The BCG Controversy: A Methodological and Statistical Reappraisal

Author Affiliations

From the Departments of Medicine (Drs Clemens, Chuong, and Feinstein) and Epidemiology (Dr Feinstein) and The Robert Wood Johnson Clinical Scholars Program (Drs Clemens and Feinstein), Yale University School of Medicine, New Haven, Conn; and the Cooperative Studies Program Support Center, Veterans Administration Hospital, West Haven (Dr Feinstein).
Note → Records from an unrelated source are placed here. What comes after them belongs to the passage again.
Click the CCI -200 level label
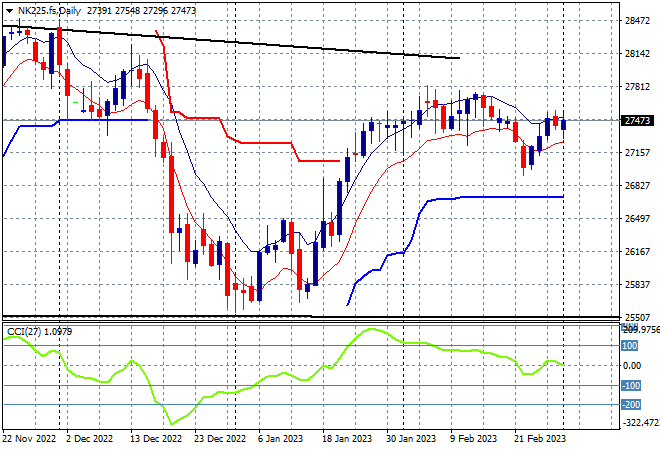The height and width of the screenshot is (450, 660). click(631, 405)
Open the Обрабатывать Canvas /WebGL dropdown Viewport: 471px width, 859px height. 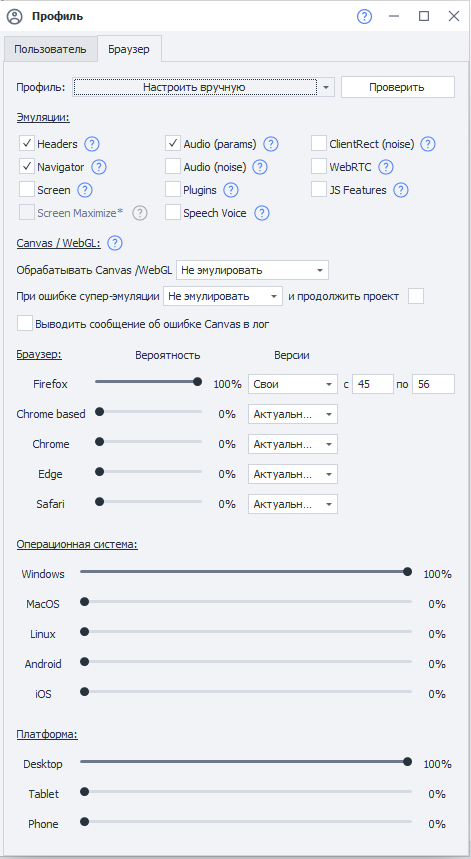click(252, 270)
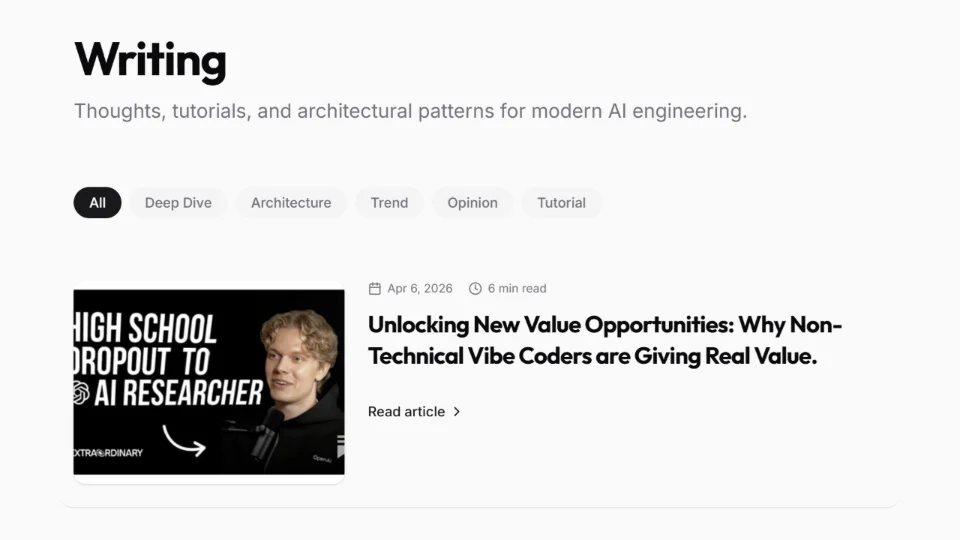Click the 6 min read label
The width and height of the screenshot is (960, 540).
pyautogui.click(x=517, y=289)
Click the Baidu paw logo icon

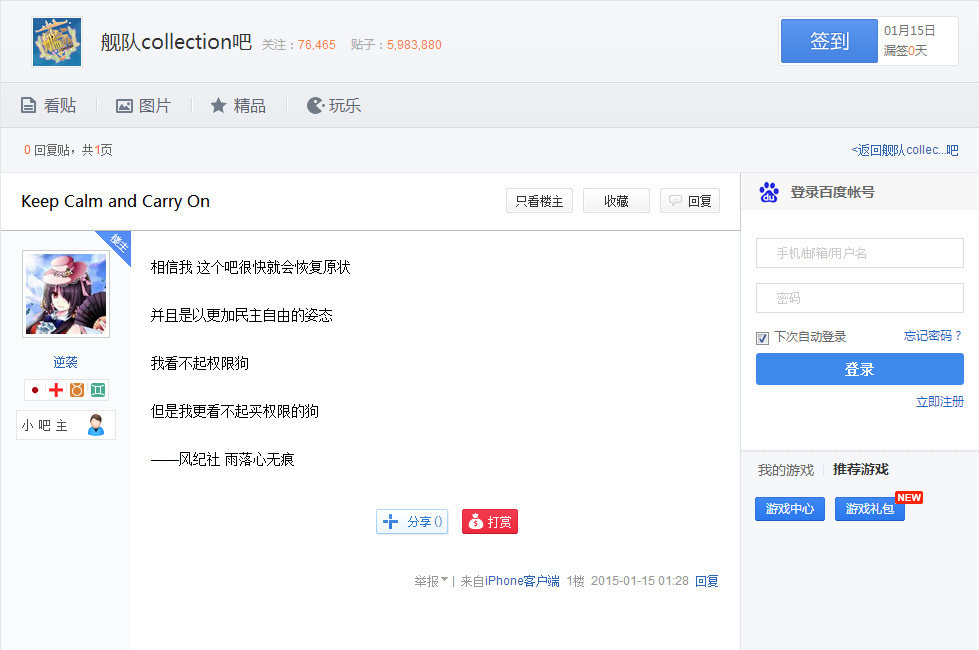(x=768, y=192)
JAMA. 1983;249(17):2362-2369. doi:10.1001/jama.1983.03330410048027

Because of the conflicting results of eight major controlled trials, BCG vaccination against tuberculosis remains controversial despite more than 50 years of use. Suspecting a methodological source for the controversy, we reviewed the scientific and statistical quality of each trial. The analysis showed that (1) although biased allocation of the vaccine appeared an unlikely explanation for the disparate results, adequate demonstration of unbiased detection of tuberculosis was available only for the three trials reporting 75% or greater protective efficacy; and (2) in most trials reporting low efficacy, the results had wide confidence intervals that could not exclude high efficacy, but the trials reporting high efficacy all had narrow confidence intervals that excluded low efficacy. Because the trials with the best methodological quality and greatest statistical precision reported high efficacy, the evidence suggests that BCG can confer a high degree of protection against tuberculosis and that bias or inadequate statistical power may have contributed to the conflicting data.